Approximately one third of genes in the human genome (1) encode transmembrane (TM) proteins and form more than half of all drug targets (2). However, our understanding of how these proteins fold into their functional form, as well as how they may misfold into a disease-associated form, remains a difficult area of study. By observing the effects of single point mutations in the context of a native sequence, in addition to adding and mutating interhelical interaction motifs on a low complexity sequence background, we aim to elicit ‘rules’ of TM protein domain association. For the single point mutation in the context of a native sequence, the TM domain of the sequence Neu, along with its oncogenic substitution V664E form Neu*, were selected. Using molecular dynamics (MD) a united atom model of each dimer in a model bilayer system was subjected to umbrella sampling along an interhelical reaction coordinate to yield a free energy profile of self-association. The lipid order, bilayer thickness, and peptide tilt angle were calculated from trajectories taken from three points along the reaction coordinate. Helical composition, solvent accessible surface area, and hydrogen bond analysis (for the V664E substitution) were performed at the free energy minimum. Low complexity sequences of polyleucine and polyleucine-alanine heptad repeat sequences, with and without interaction motifs similar to those present in the Neu model, were ligated into PBLM100 plasmids. Transformed E. coli cells were subjected to semi-quantitative homo-interaction analysis using the GALLEX assay. The same TM sequences were modelled using a coarse grained (CG) forcefield. Umbrella sampling along an interhelical reaction coordinate was performed to yield a free energy profile of self-association.
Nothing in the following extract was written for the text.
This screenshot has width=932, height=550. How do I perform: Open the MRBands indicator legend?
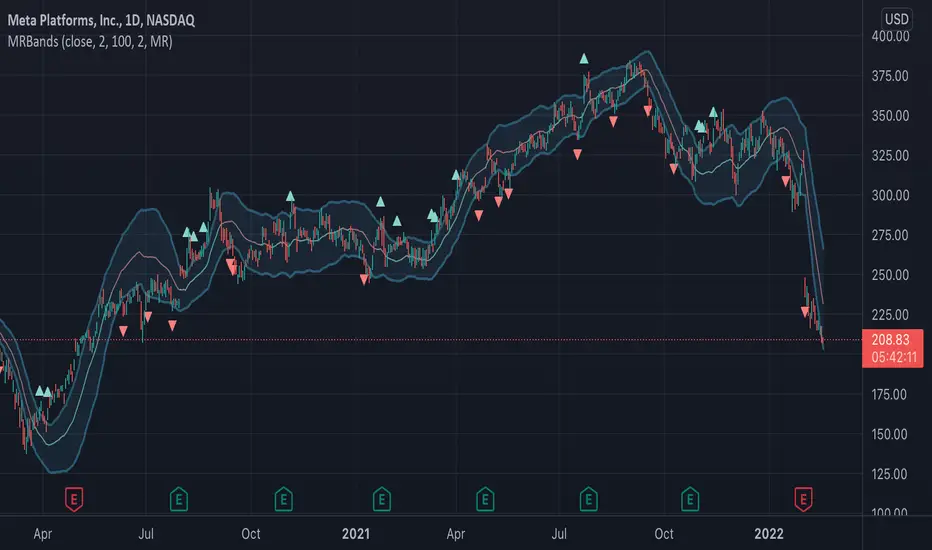point(90,42)
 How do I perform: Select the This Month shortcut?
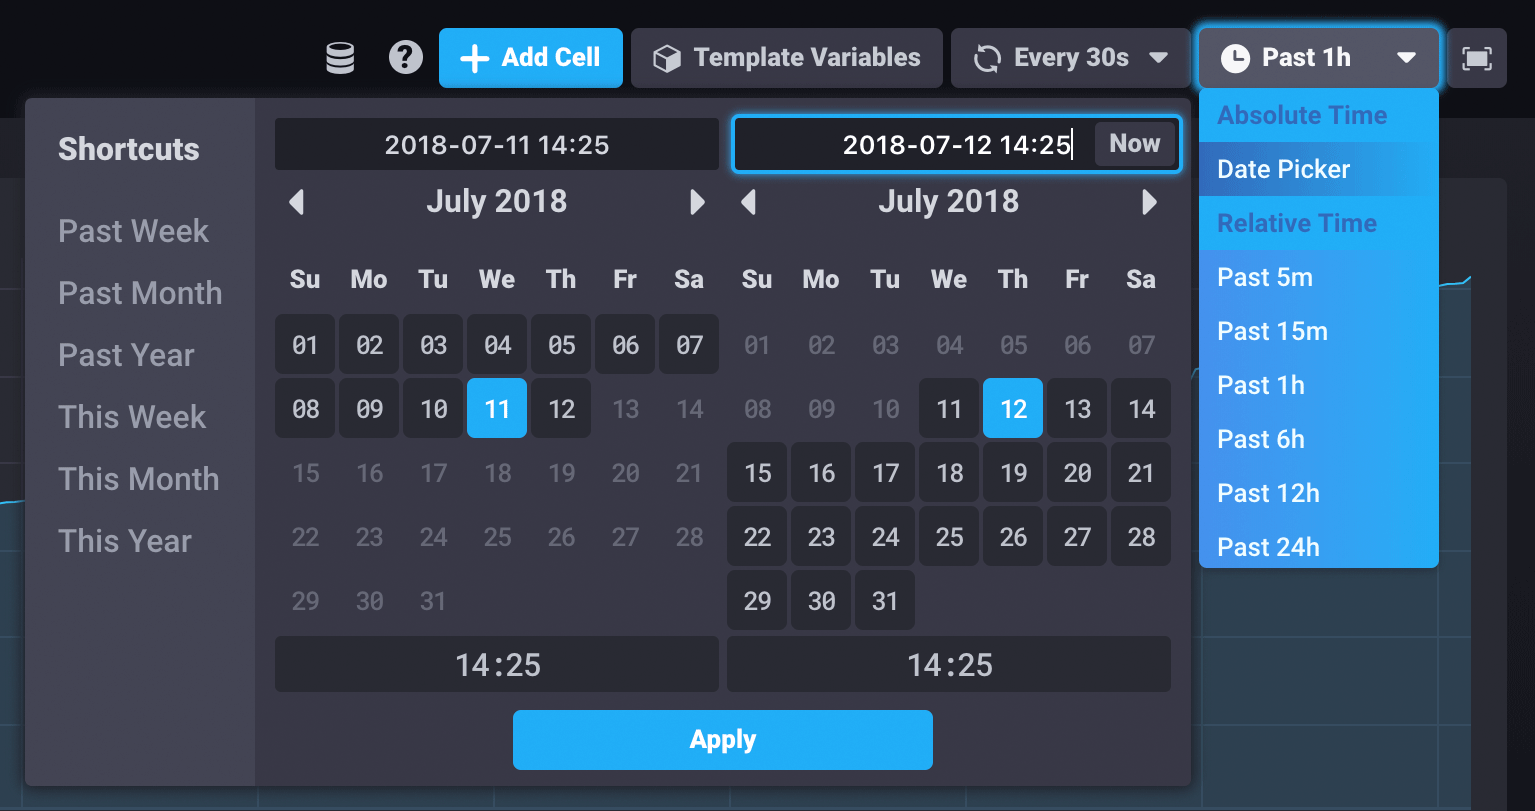click(139, 479)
Single-linkage cluster analysis of peptides was performed at the global free energy minimum. A representative structure from each set was compared to an averaged structure from the clusters of an atomistic conformational search. The results presented in this study, could contribute to what in theory would be a large database of motif-driven rules for TM helical domain oligomerisation. This may encourage further investigation into TM protein design for novel application.